Once you get over that hurdle, then the real learning begins. There are all sorts of tips and tricks and things you just have to know about fonts, bleed, crops, image resolution etc. when producing something on paper for the real world. (I have listed some of them here.)
Scribus is a tool that I have been using for about five years – since my last version of Quark finally stopped working on newer operating systems and I didn’t feel like paying out the €1,000 plus for a newer version and the whole world was falling into a financial hole. It does have a couple of idiosyncrasies, the biggest one being that you can’t just select text and make it bold or italic: you have to change the text to a bold or italic font-face in the text settings using a drop down. (This makes perfect sense in terms of not using faux bold and italics, but it would be better if a pop-up was triggered when you tried to use a font-variant that doesn’t exist.) A couple of the features, such as text run-around for images are also a bit obscure although very easy to use once you find out how. All-in-all though, I have found it to be very useful and powerful as a layout tool and it has never refused to do anything that I wanted it to. I have used it for posters, fliers, brochures, newsletters, concert posters and mixed content books and booklets and it has done a very fine job of all.

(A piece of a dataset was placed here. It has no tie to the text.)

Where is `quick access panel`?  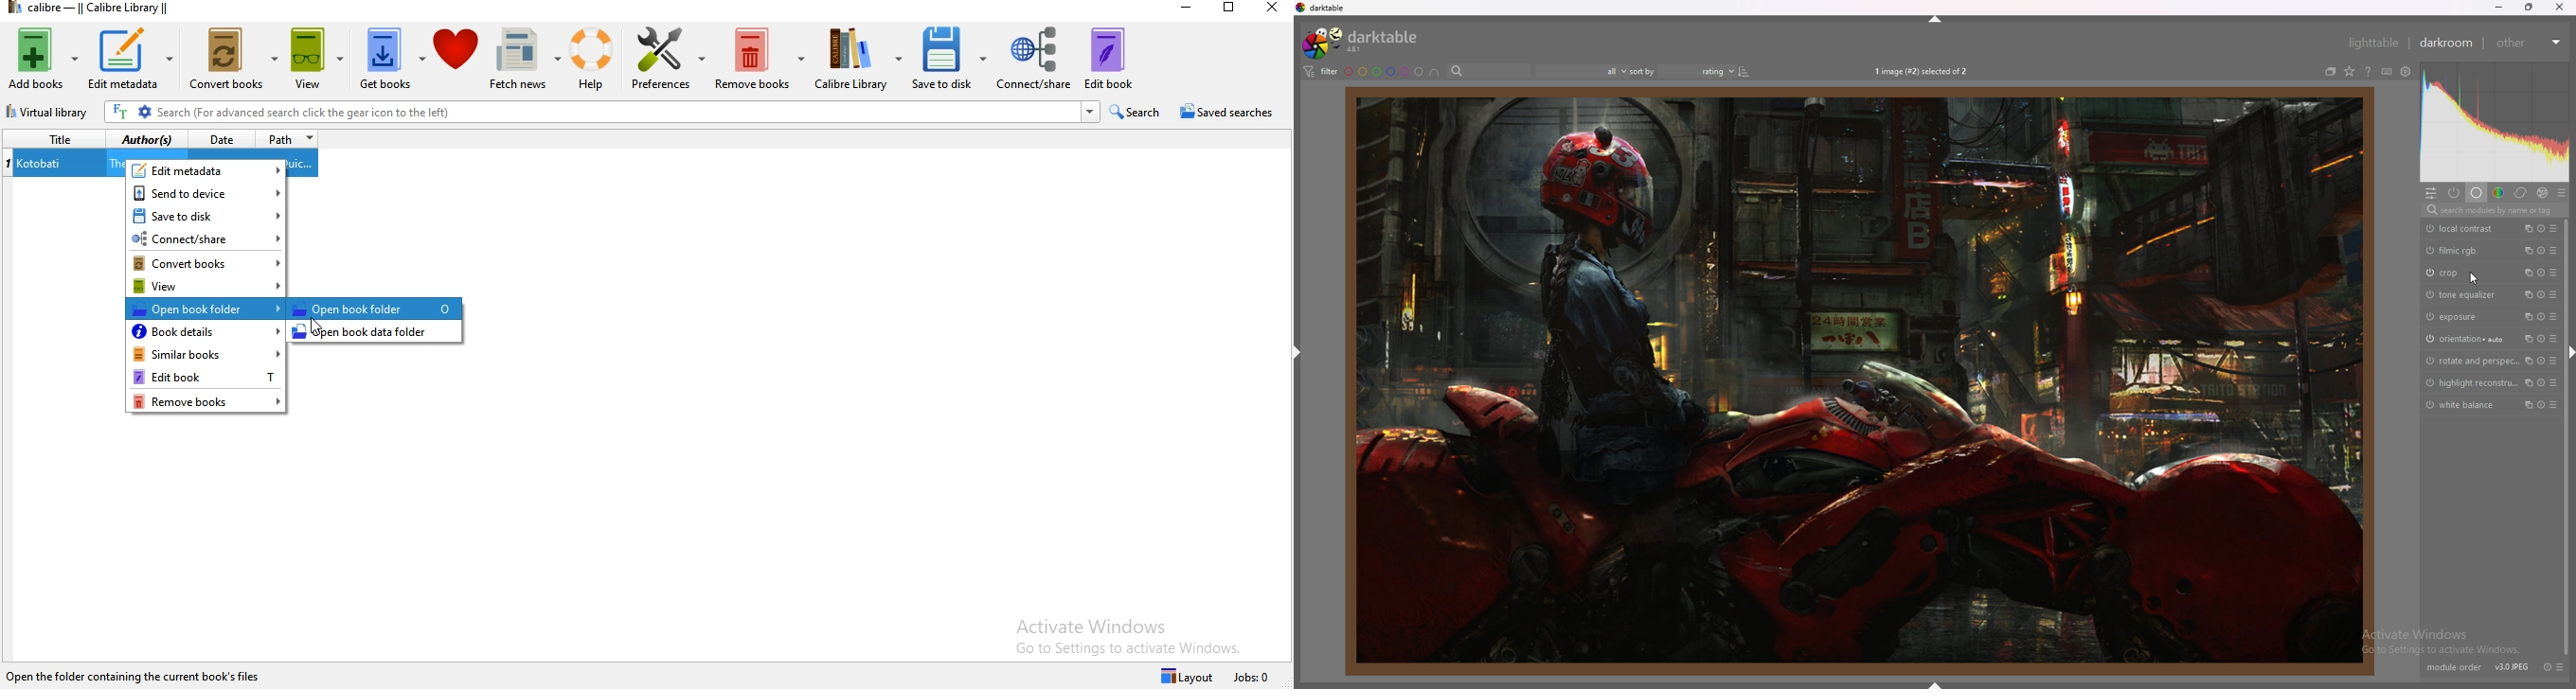 quick access panel is located at coordinates (2431, 193).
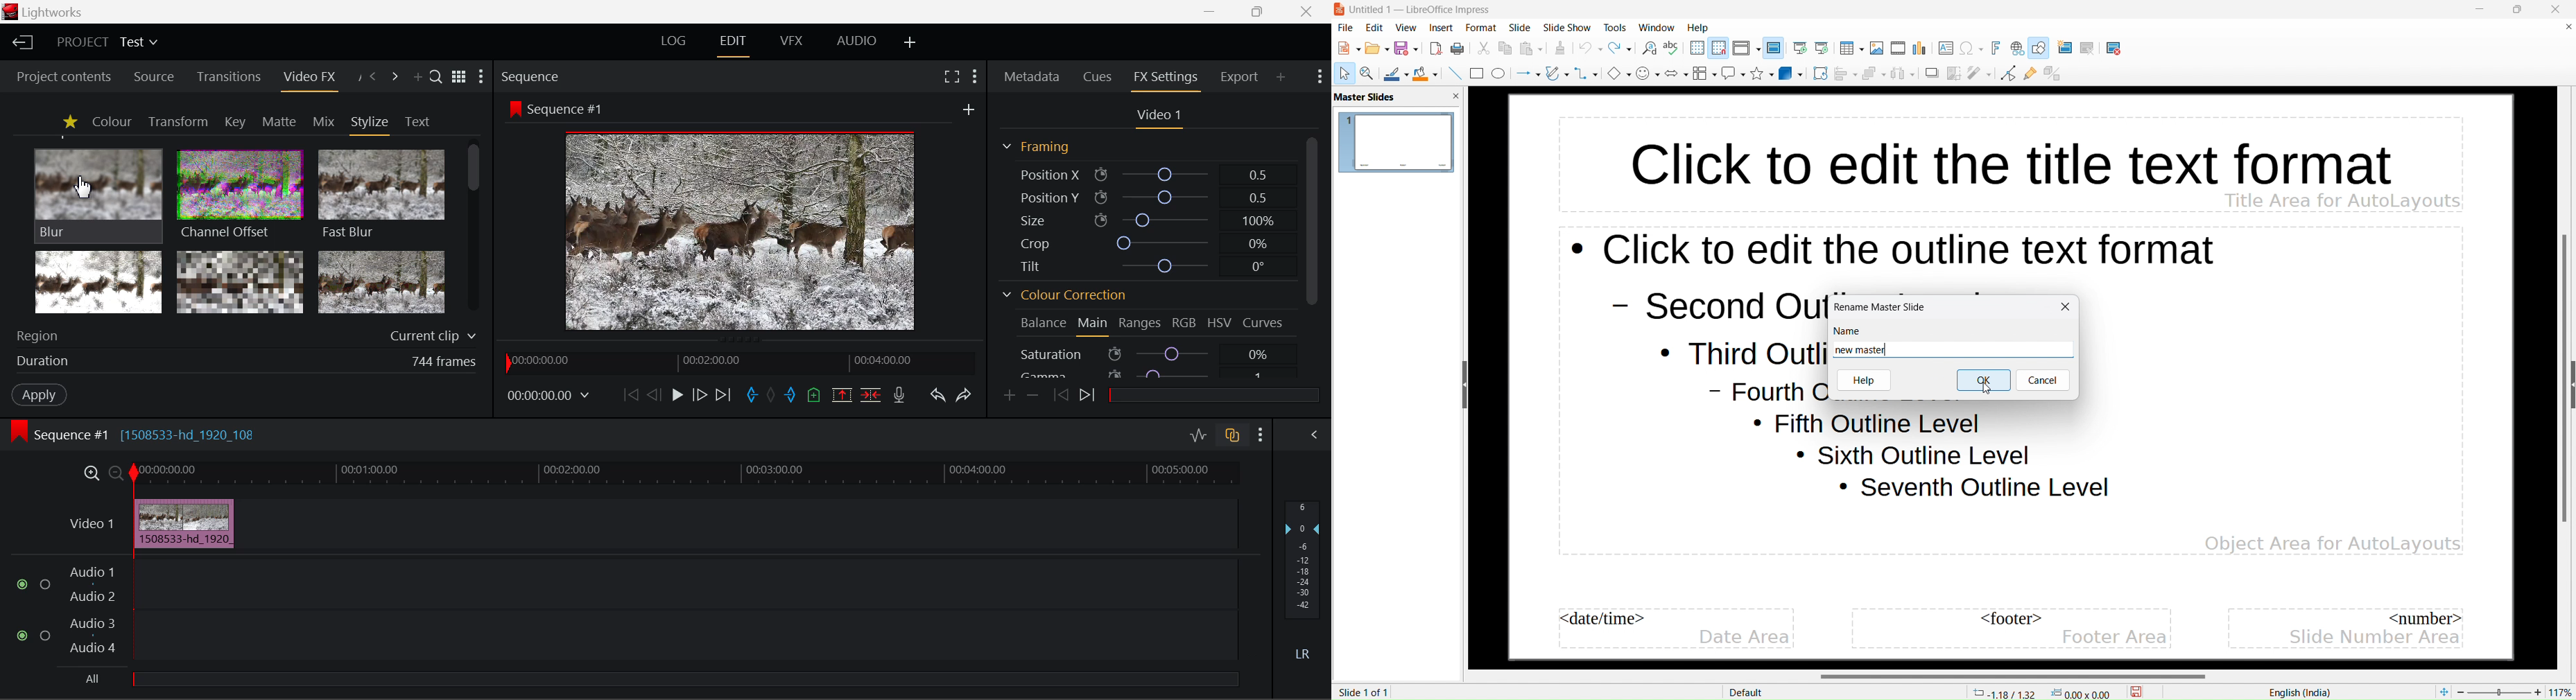  What do you see at coordinates (1676, 73) in the screenshot?
I see `block arrows` at bounding box center [1676, 73].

If you fancy getting stuck in, there is a good manual available as a pdf at en.flossmanuals.net that will guide you through most of the tools available in a hands-on fashion. Just to note: in order to handle certain types of images you need to install a ‘Postscript and PDF Interpreter’ available from ghostscript.com. You can download Scribus at www.scribus.net. Don’t download the 1.5 edition as it is there mainly for testing purposes. 1.4.x is stable and much more advisable (as of August 2015).